Provoking factors: insufficient dose of insulin or skipping an insulin injection (or taking tableted glucose-lowering drugs), unauthorized cancellation of glucose-lowering therapy, violation of insulin administration technique, addition of other diseases (infections, acute pancreatitis, trauma, surgery, pregnancy, myocardial infarction, stroke, stress and etc.), dietary disorders (too many carbohydrates), taking certain medications (diuretics, corticosteroids, beta blockers, etc.), cooling, inability to quench thirst, burns, vomiting or diarrhea, hemodialysis or peritoneal dialysis.
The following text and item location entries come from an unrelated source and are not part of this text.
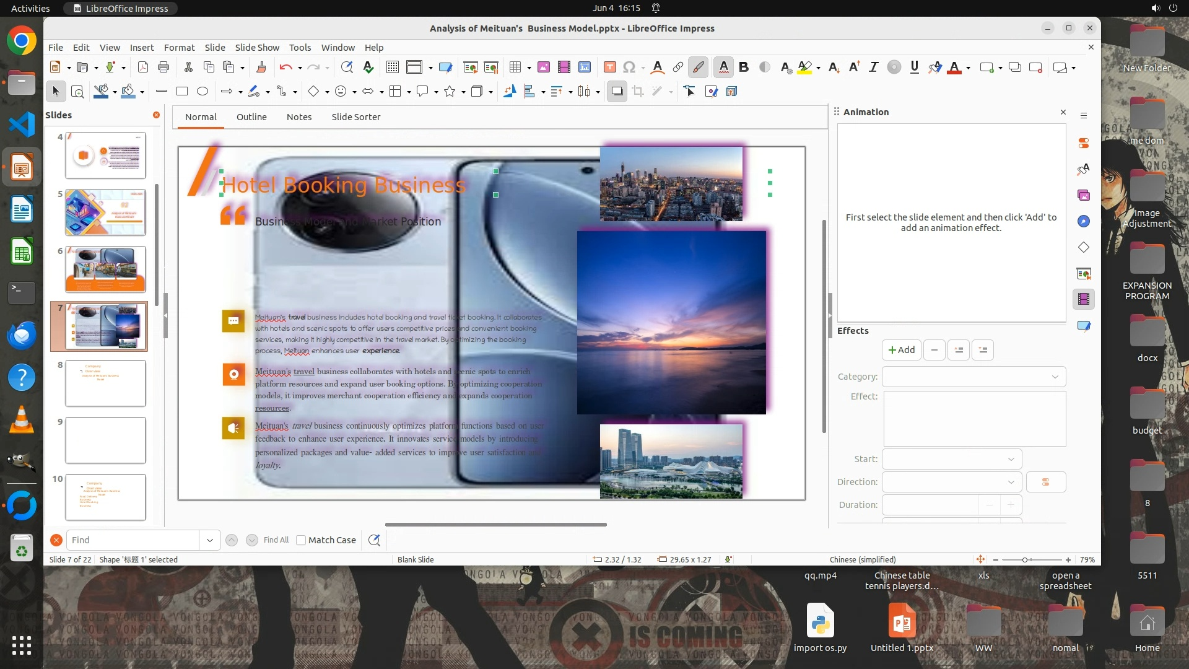
Task: Click the Duplicate Slide icon
Action: click(1014, 68)
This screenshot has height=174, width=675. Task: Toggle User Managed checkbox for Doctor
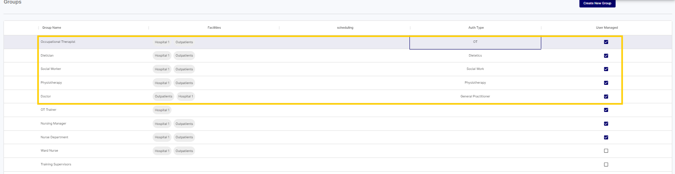(x=606, y=97)
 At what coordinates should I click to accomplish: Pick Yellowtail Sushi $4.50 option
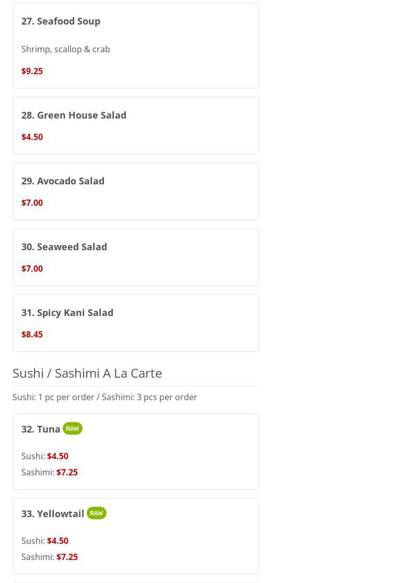tap(57, 541)
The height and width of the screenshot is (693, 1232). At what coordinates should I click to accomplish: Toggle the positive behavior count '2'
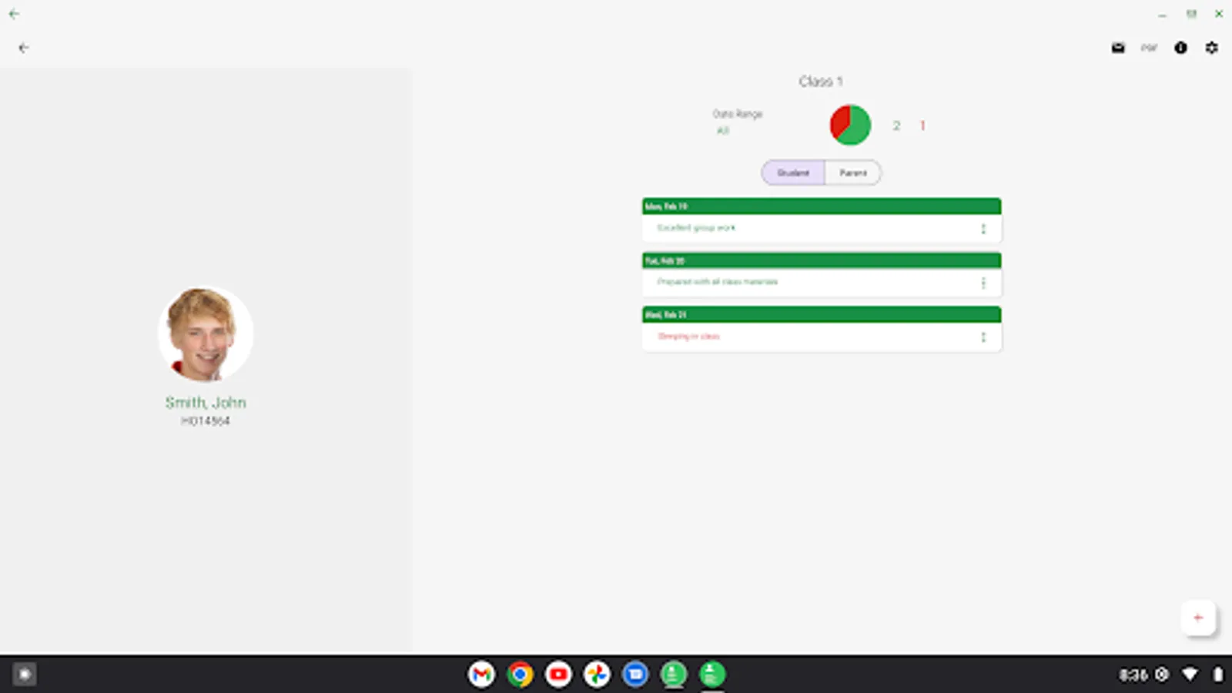(x=896, y=125)
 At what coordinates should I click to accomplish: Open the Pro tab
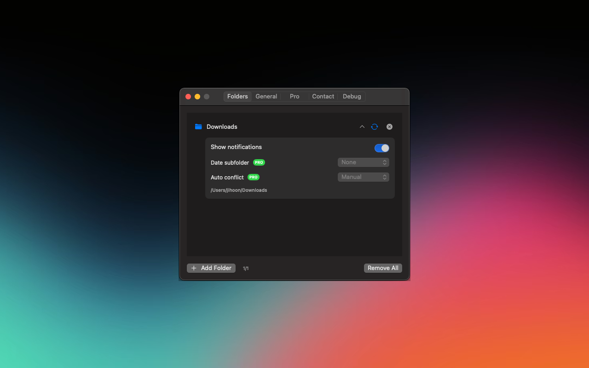[x=295, y=97]
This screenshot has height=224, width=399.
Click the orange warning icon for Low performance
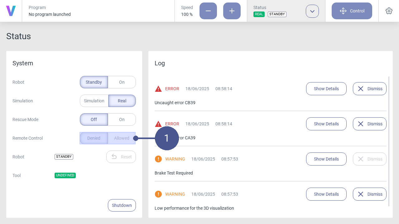click(x=158, y=194)
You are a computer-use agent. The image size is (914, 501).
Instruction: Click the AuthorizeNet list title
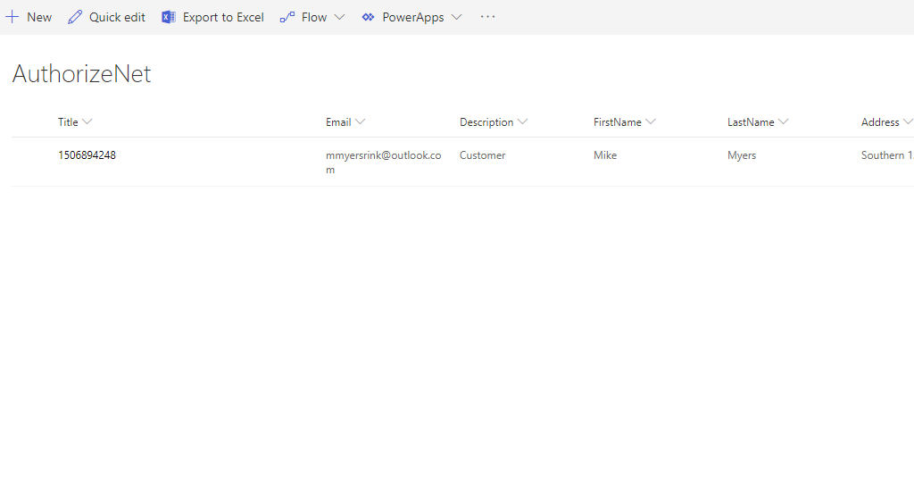81,74
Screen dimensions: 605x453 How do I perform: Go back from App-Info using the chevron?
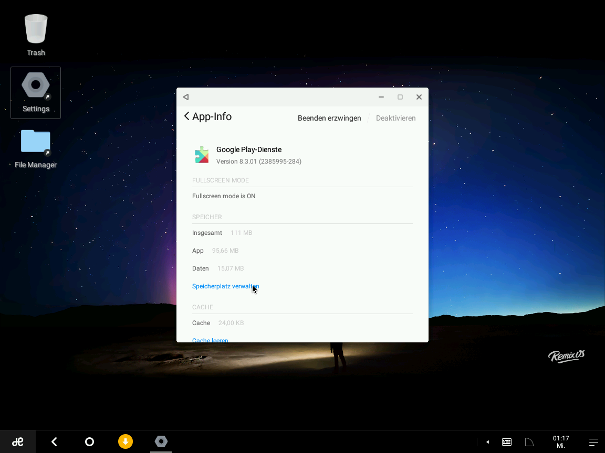click(186, 116)
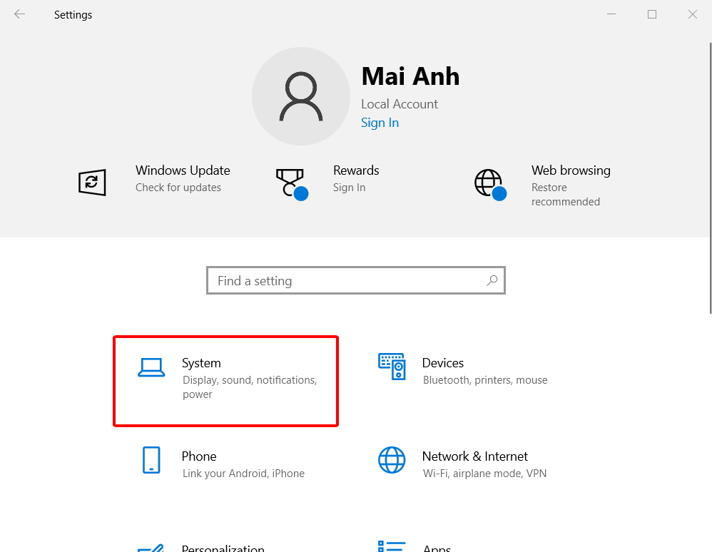The width and height of the screenshot is (712, 552).
Task: Open System settings category
Action: pos(201,363)
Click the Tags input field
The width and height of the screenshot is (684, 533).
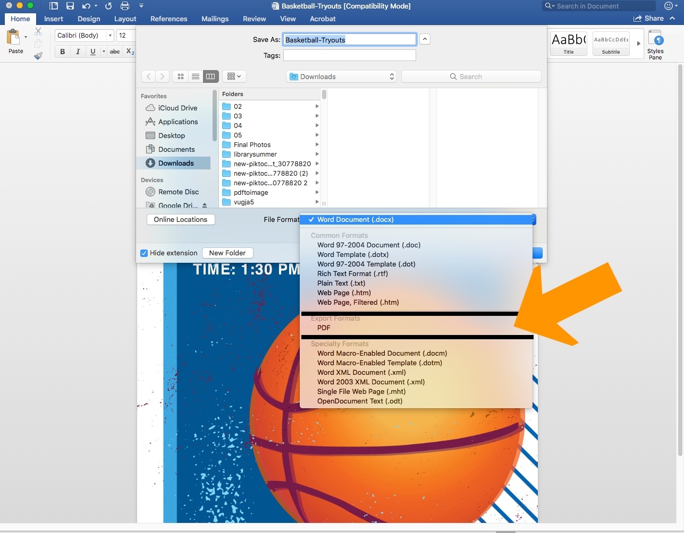point(349,55)
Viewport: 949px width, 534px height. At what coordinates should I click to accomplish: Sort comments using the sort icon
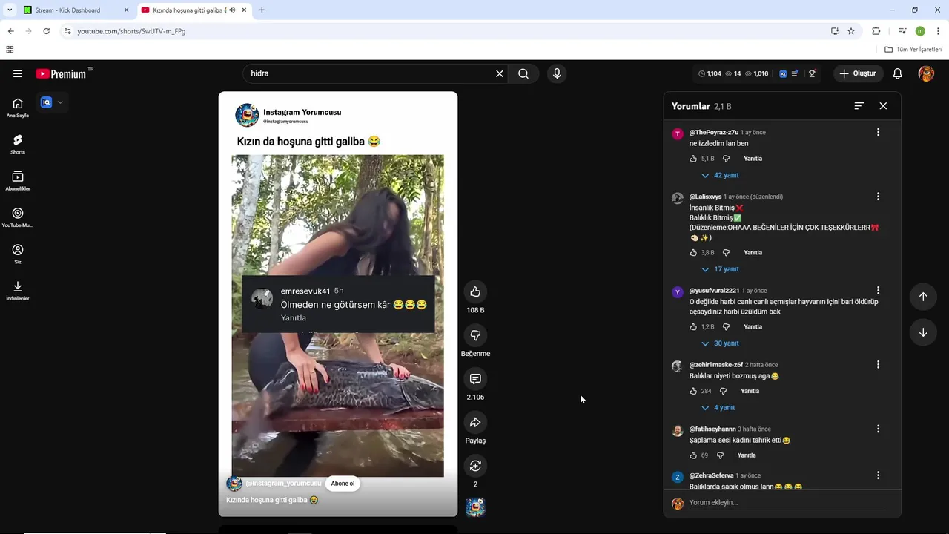tap(859, 106)
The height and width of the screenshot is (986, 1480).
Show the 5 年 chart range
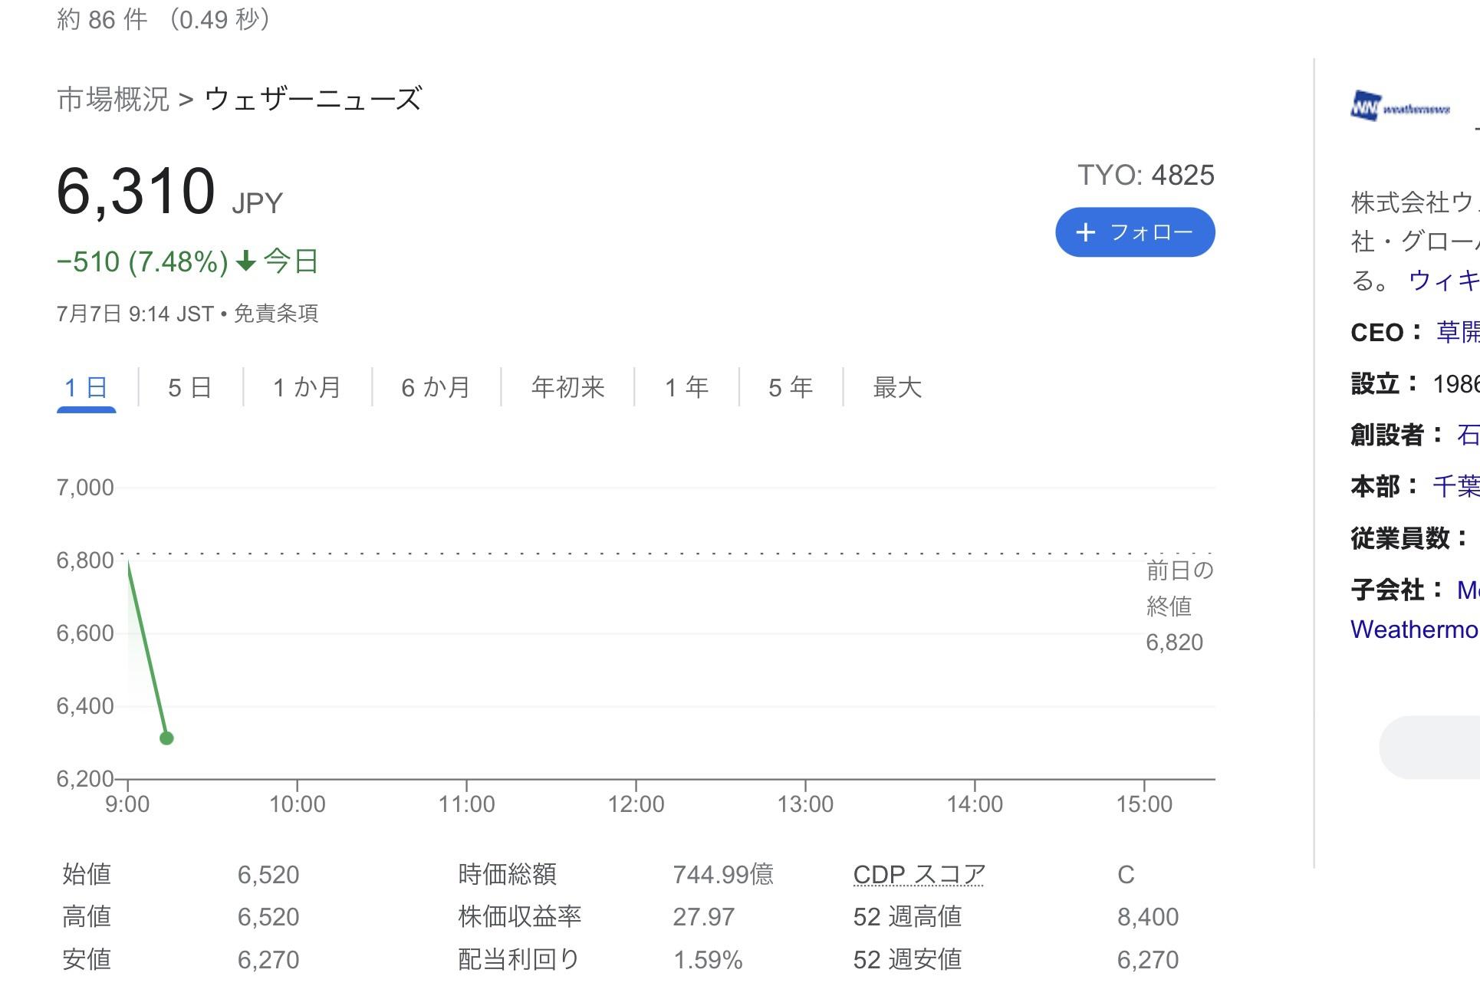791,387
It should be remembered that a third of patients with hyperosmolar coma do not have a previous diagnosis of diabetes mellitus.

Clinical picture

Severe thirst, polyuria, severe dehydration, arterial hypotension, tachycardia, focal or generalized convulsions increasing over several days or weeks. If, with DKA, disorders of the central nervous system and peripheral nervous system occur according to the type of gradual loss of consciousness and inhibition of tendon reflexes, then hyperosmolar coma is accompanied by a variety of mental and neurological disorders. In addition to the soporous state, which is also often observed in hyperosmolar coma, mental disorders often occur as delirium, acute hallucinatory psychosis, and catotonic syndrome. Neurological disorders are manifested by focal neurological symptoms (aphasia, hemiparesis, tetraparesis, polymorphic sensory disorders, pathological tendon reflexes, etc.).

Diagnostic criteria
  • Hyperosmolar non-ketoacidotic coma develops more slowly (within 5-14 days) than DKA. Dehydration is more pronounced (decreased tissue turgor, tone of the eyeballs, muscle tone, tendon reflexes, body temperature and blood pressure) with neurological symptoms, there is no ketoacidosis, ketonuria, anuria and azotemia occur more often in elderly and senile age.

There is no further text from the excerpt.